Please return all of the records that follow, exactly as written.

→ **Data**
/---
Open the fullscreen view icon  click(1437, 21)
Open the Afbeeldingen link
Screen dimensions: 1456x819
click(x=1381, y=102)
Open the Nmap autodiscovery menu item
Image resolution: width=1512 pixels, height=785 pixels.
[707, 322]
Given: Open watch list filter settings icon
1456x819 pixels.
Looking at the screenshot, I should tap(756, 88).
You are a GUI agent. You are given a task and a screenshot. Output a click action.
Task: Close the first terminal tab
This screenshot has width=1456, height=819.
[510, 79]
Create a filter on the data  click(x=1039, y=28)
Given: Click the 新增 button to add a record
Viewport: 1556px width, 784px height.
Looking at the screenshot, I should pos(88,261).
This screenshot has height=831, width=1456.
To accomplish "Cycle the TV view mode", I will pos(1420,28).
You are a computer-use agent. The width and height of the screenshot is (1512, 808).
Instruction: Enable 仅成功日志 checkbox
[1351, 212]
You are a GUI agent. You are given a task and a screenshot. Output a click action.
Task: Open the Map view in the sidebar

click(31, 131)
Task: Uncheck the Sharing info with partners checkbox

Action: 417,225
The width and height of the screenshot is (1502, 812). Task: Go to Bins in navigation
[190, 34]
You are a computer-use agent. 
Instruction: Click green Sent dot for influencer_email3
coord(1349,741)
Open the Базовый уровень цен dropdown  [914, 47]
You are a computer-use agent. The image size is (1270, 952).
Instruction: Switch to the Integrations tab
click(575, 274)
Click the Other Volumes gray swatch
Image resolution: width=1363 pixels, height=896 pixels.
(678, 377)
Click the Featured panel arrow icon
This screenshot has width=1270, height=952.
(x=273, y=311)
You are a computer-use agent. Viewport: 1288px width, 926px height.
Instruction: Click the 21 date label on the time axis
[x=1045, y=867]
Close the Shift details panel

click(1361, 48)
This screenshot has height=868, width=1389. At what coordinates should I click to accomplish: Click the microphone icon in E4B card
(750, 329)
\---
→ **Reply**
Open the fullscreen view icon  click(1437, 21)
Open the Afbeeldingen link
Screen dimensions: 1456x819
click(x=1381, y=102)
Open the Nmap autodiscovery menu item
Image resolution: width=1512 pixels, height=785 pixels.
[707, 322]
Given: Open watch list filter settings icon
1456x819 pixels.
Looking at the screenshot, I should tap(756, 88).
You are a GUI agent. You are given a task and a screenshot. Output a click action.
Task: Close the first terminal tab
This screenshot has width=1456, height=819.
[510, 79]
Create a filter on the data  click(x=1039, y=28)
Given: Click the 新增 button to add a record
Viewport: 1556px width, 784px height.
Looking at the screenshot, I should pos(88,261).
This screenshot has height=831, width=1456.
To accomplish "Cycle the TV view mode", I will pos(1420,28).
You are a computer-use agent. The width and height of the screenshot is (1512, 808).
Instruction: Enable 仅成功日志 checkbox
[1351, 212]
You are a GUI agent. You are given a task and a screenshot. Output a click action.
Task: Open the Map view in the sidebar

click(31, 131)
Task: Uncheck the Sharing info with partners checkbox

Action: 417,225
The width and height of the screenshot is (1502, 812). Task: Go to Bins in navigation
[190, 34]
You are a computer-use agent. 
Instruction: Click green Sent dot for influencer_email3
coord(1349,741)
Open the Базовый уровень цен dropdown  [914, 47]
You are a computer-use agent. The image size is (1270, 952).
Instruction: Switch to the Integrations tab
click(575, 274)
Click the Other Volumes gray swatch
Image resolution: width=1363 pixels, height=896 pixels.
(678, 377)
Click the Featured panel arrow icon
This screenshot has width=1270, height=952.
(x=273, y=311)
You are a computer-use agent. Viewport: 1288px width, 926px height.
Instruction: Click the 21 date label on the time axis
[x=1045, y=867]
Close the Shift details panel

click(1361, 48)
This screenshot has height=868, width=1389. At what coordinates should I click to accomplish: Click the microphone icon in E4B card
(750, 329)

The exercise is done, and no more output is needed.